## Your instructions:
Within the data below, find the string "Open" and return each line where it occurs.

## Excerpted records:

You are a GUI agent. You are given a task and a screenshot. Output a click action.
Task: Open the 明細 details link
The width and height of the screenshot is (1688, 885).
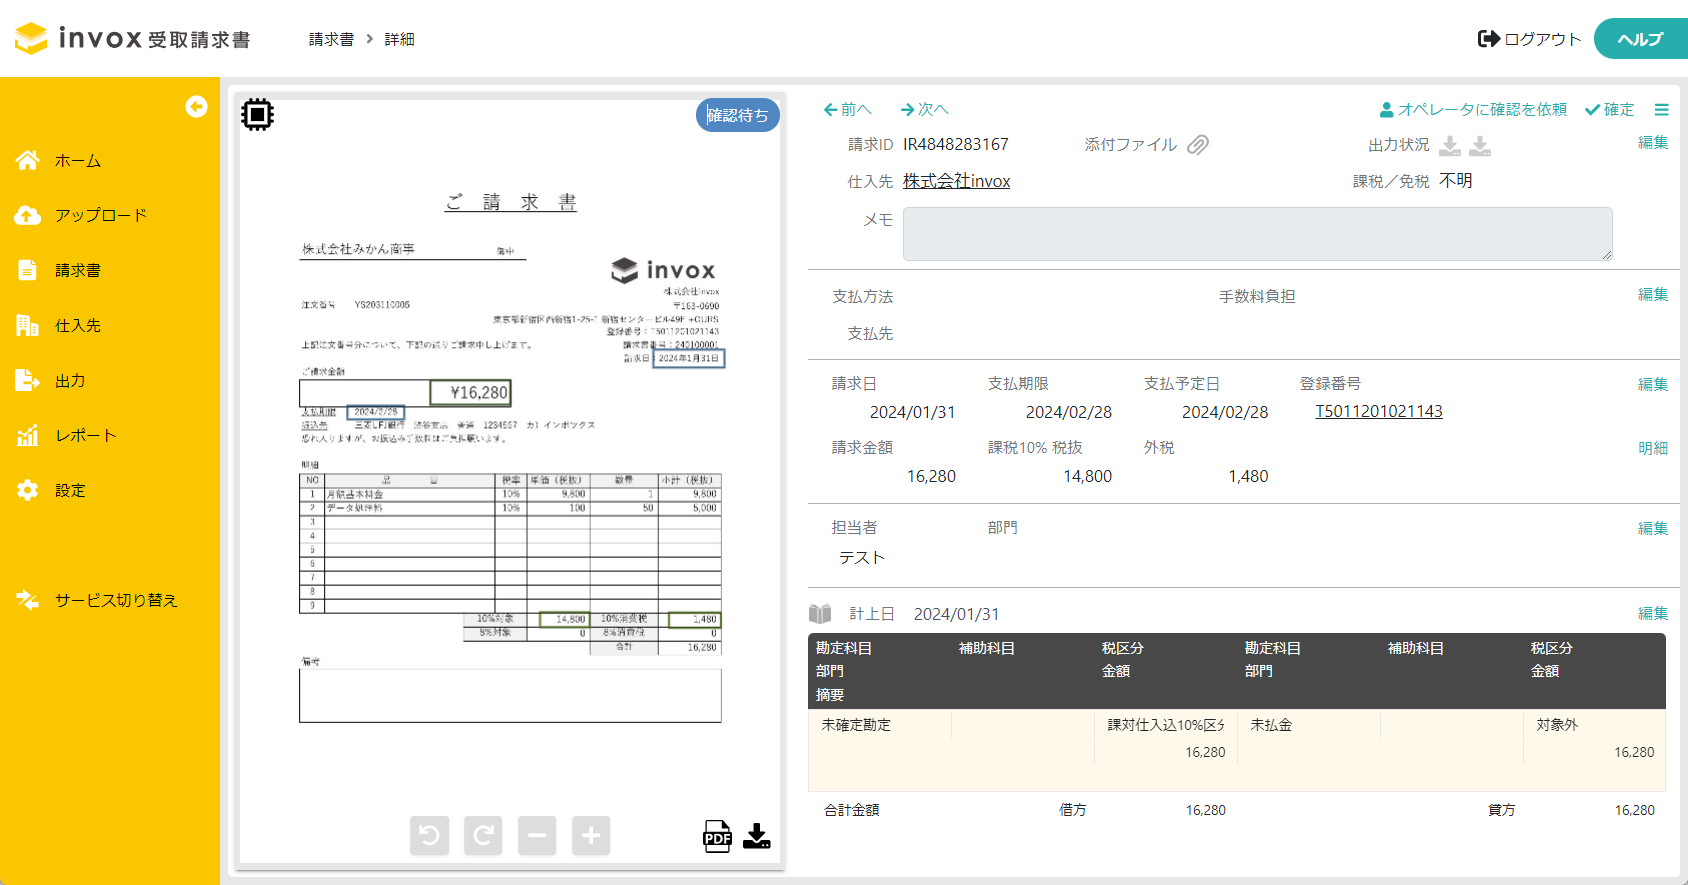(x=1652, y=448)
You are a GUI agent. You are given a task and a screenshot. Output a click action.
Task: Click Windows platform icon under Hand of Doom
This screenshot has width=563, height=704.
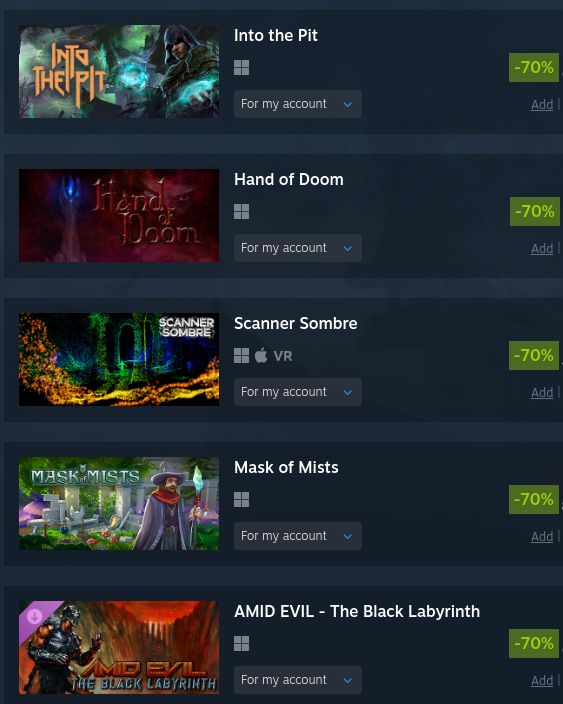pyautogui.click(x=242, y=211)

---

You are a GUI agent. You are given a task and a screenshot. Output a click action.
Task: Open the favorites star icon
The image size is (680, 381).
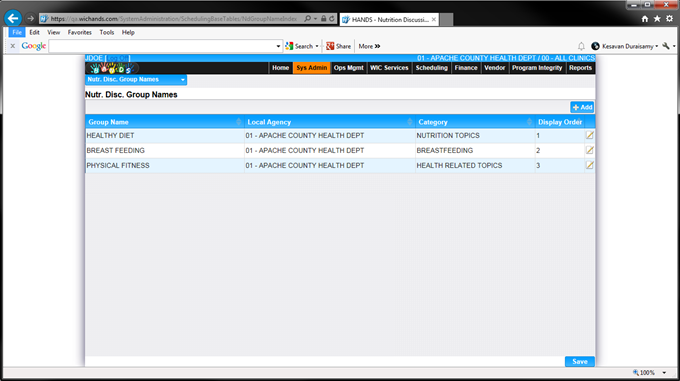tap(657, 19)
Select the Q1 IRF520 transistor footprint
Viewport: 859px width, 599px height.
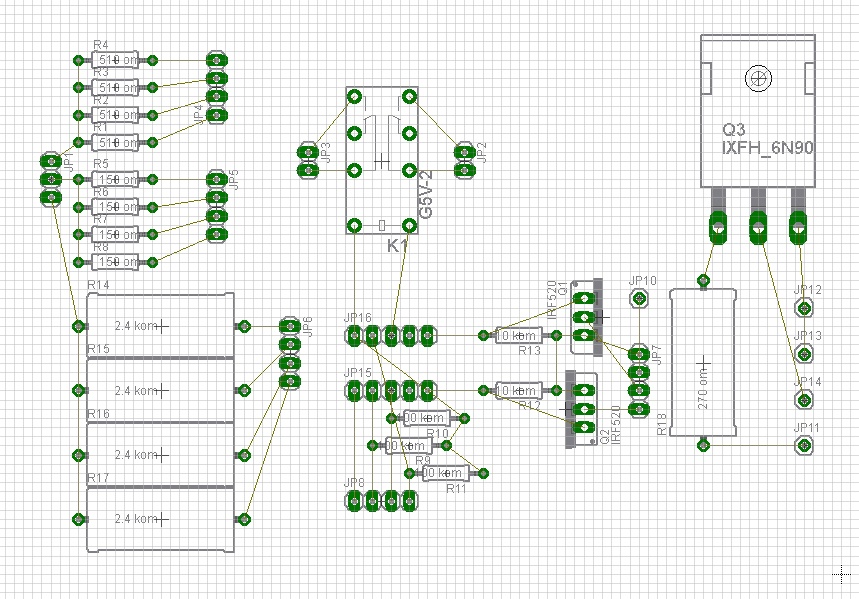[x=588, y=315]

## Answer to this task:
Task: Open the 明細 details link
Task: Open the favorites star icon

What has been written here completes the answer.